Will Trump’s Own Words Convict Him In Docs Case?

Fred Wertheimer’s Weekly Note | June 8, 2023

Recent reports indicate that Justice Department Special Counsel Jack Smith is closing in on a decision about whether to indict former President Donald Trump in the investigation into Trump’s possession and handling of top-secret and classified documents he took from the White House.

The Guardian reported that Trump was notified by federal prosecutors that he is a target of the Special Counsel criminal investigation into the documents case.

Trump’s potential crimes include not only his taking top-secret and classified documents, but also obstruction of justice in interfering with the government’s efforts to retrieve them.

The publicly known evidence in this case keeps growing, and some of the strongest evidence comes from Trump himself.

Trump’s own words may well play a pivotal role in convicting him.

The Documents Are “Mine”

  • “I have the absolute right to do whatever I want with them. I have the right.” – CNNTown Hall, 5/10/23
  • “They should give me immediately back everything that they’ve taken from me because it’s mine, it’s mine. They took it from me – in the raid. They broke into my house.” – Mesa, AZ Rally, 10/9/22
  • The boxes of documents are “mine,” Trump told several advisers. – The New York Times, 8/16/22

In fact, the documents belong to the American people. According to the Presidential Records Act, presidential documents, including the documents Trump took to Mar-a-Lago, are required to go to the National Archives. Period.

The Documents Were “Declassified”

  • “I have no classified documents. And, by the way, they become automatically declassified when I took them.” – CNNTown Hall, 5/10/23
  • “If you’re the President of the United States, you can declassify just by saying ‘it’s declassified’ – even by thinking about it. … I declassified everything.” – Fox News/Sean Hannity, 9/21/2022
  • “In other words, when they left the White House, they were declassified.” – Fox News/Sean Hannity, 9/21/2022

Recent reports describe a recording from 2021, in the hands of federal prosecutors, in which Trump states that he kept a classified document about a potential attack on Iran. Reports indicate Trump knew that he could not declassify the document, despite what he has said publicly.

Recent reports also indicate that the National Archives is providing Special Counsel Smith with 16 records that show that, while President, Trump and his top advisers were informed about the process that needed to be used to declassify documents.

(And Trump’s claim that he could declassify documents by just thinking about it is simply ludicrous.)

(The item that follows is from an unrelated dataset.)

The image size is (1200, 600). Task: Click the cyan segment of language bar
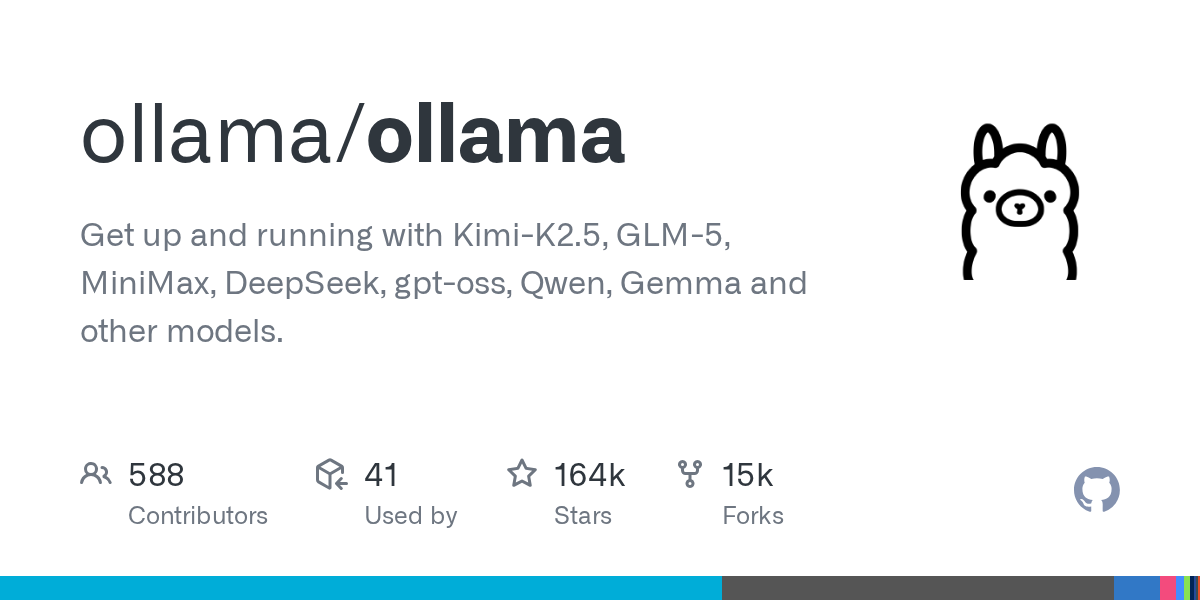pos(360,588)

“All They Had To Do Was Ask.” 

The Archives began seeking missing documents in May 2021. A year later, the Justice Department subpoenaed Trump to return “any and all” classified documents in his possession. In June 2022, the government retrieved 38 documents, but Trump still failed to return all the classified documents he had. Finally, last August, the FBI executed a search warrant at Mar-a-Lago to retrieve the remaining documents. They seized more than 100 classified documents still in Trump’s possession.

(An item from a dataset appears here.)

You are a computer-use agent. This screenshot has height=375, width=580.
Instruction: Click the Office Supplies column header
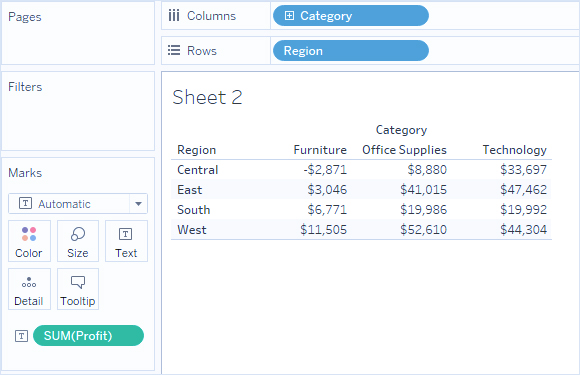(404, 150)
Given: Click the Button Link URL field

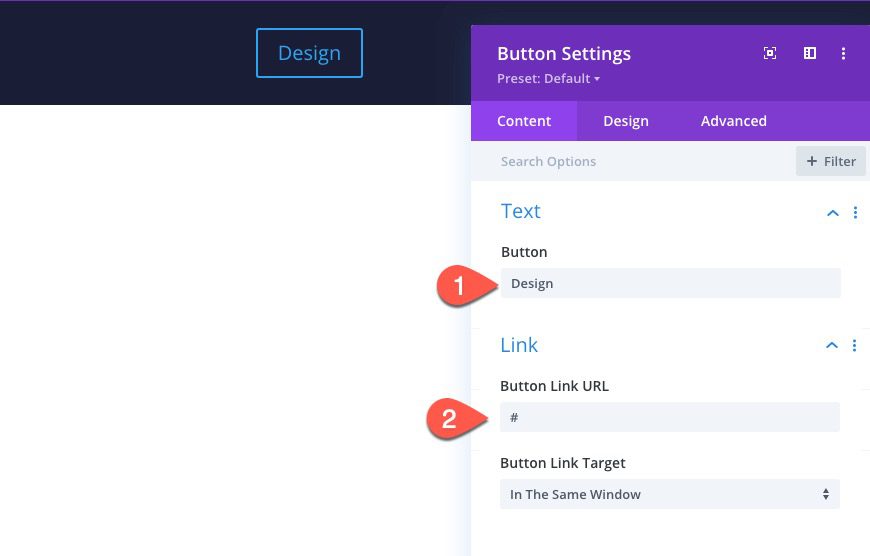Looking at the screenshot, I should [669, 417].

According to recent reports, Trump’s team moved boxes of papers on the day before government officials arrived in June 2022 to retrieve the subpoenaed documents. Investigators, according to published reports, consider the timing suspicious.

Last September, Trump was warned by a former White House lawyer that he could face legal consequences if he did not return the classified documents in his possession.

Trump’s own words may play a critical role in convicting him in any documents case brought against him. His statements and admissions are especially damning. Stay tuned.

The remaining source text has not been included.